Możliwe, że "Wybacz mi" w nowym wydaniu już niebawem znów pojawi się w telewizyjnej ramówce. Program, który nagrywano od 2000 r., przed niemal 20 laty cieszył się sporą popularnością. Emitowała go stacja TVN, a prowadzącą show była Anna Maruszeczko. W "Wybacz mi" bohaterami byli zwykli ludzie, którzy chcieli przeprosić ukochaną osobę nie tylko skutecznie, ale i z pompą. W każdym odcinku widzowie poznawali kilka historii waśni i niesnasek. Najpierw rysowano tło, później dochodziło do przeprosin z kwiatami - oczywiście wszystko nagrywały kamery. Uczestnicy o swoich kłopotach rozmawiali też w studiu. Wówczas radą i pomocą służyła gospodyni - ciepła i sympatyczna Anna Maruszeczko.

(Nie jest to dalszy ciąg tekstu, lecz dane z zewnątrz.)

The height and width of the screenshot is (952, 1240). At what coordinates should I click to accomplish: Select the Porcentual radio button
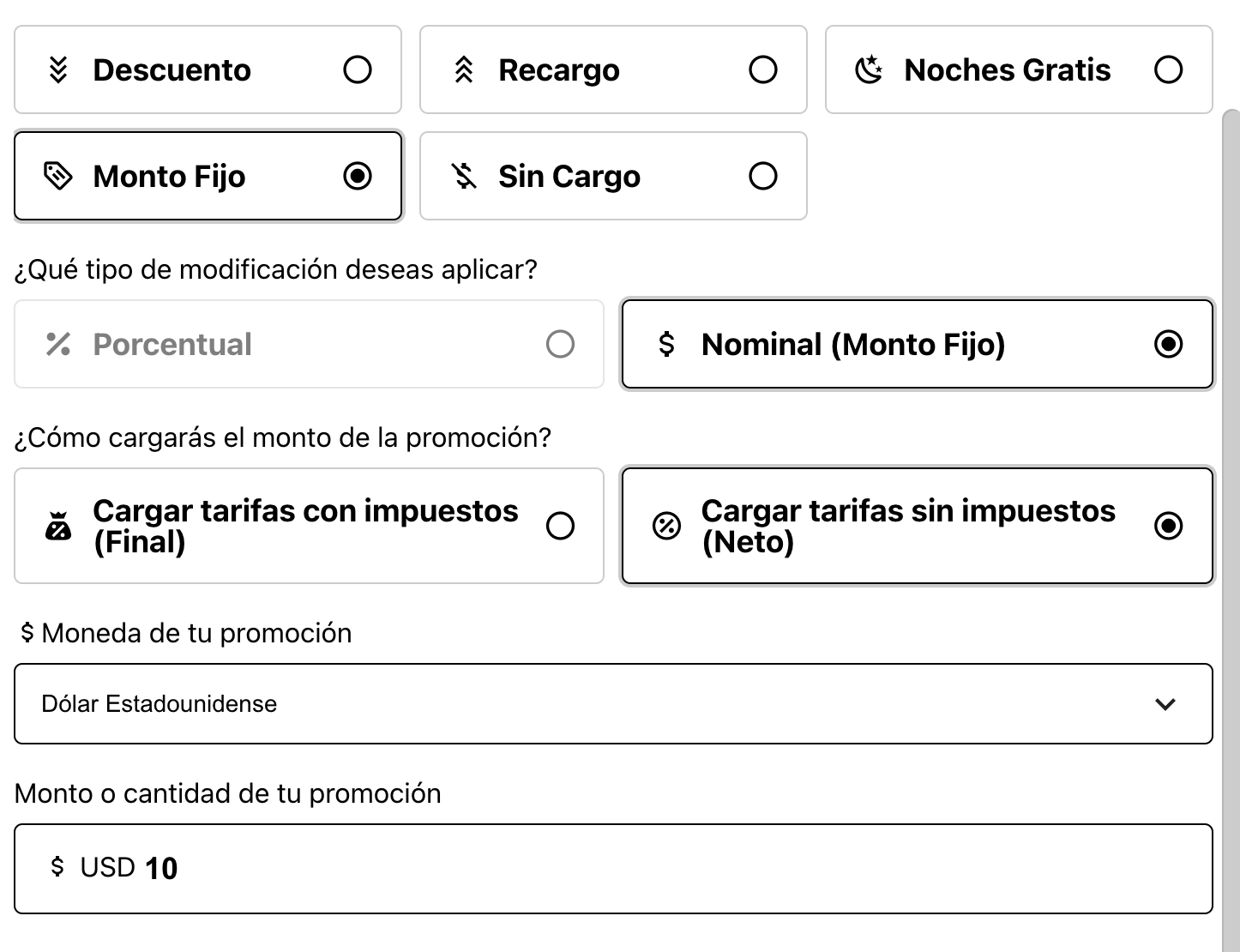coord(562,344)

Program był lubiany przez widzów, bo kto nie lubi podnoszących ciśnienie dramatów, łez i kłótni zakończonych happy endem? "Wybacz mi" oferowało prostą rozrywkę, ale i dawało możliwość zajrzenia do życia innych, zwykłych ludzi. W 2000 r. nie było Facebooka i pozostałych mediów społecznościowych, a internet raczkował. Telewizja stanowiła więc okno na świat.
Teraz okazuje się, że "Wybacz mi" dostało drugą szansę. Na profilu facebookowym firmy produkcyjnej Rochstar Film & TV Production pojawiło się ciekawe ogłoszenie. "Firma Rochstar poszukuje bohaterów do nowego projektu telewizyjnego. Jeśli szukasz miłości sprzed lat, chcesz kogoś przeprosić w wyjątkowy sposób, oświadczyć się ukochanej osobie albo boisz się zrobić pierwszy krok - możemy ci pomóc. Interesują nas nie tylko związki, ale również relacje rodzinne". Brzmi znajomo?
Wygląda na to, że stara formuła może zyskać drugie życie. Ponieważ mowa jest o "nowym projekcie telewizyjnym", a i nie tylko o wybaczanie chodzi, program prawdopodobnie będzie miał inny tytuł niż "Wybacz mi". Ale emocje pozostaną te same. Sądzicie, że znajdą się chętni do publicznych przeprosin albo oświadczyn?
Czy powrót formatu znanego sprzed 20 lat ma sens? Realia się zmieniły. Dziś już nawet "Big Brother", na którego punkcie Polacy szaleli w 2001 r., nie robi wielkiego wrażenia, a oświadczyny lub przeprosiny można pokazać nie tylko Polakom, ale całemu światu, publikując filmiki w sieci.
Oglądalibyście nową wersję starego "Wybacz mi"?
Rochstar Film & TV Production odpowiada za produkcję takich programów rozrywkowych jak "Dance, Dance, Dance", "To był rok!", "The Voice of Poland".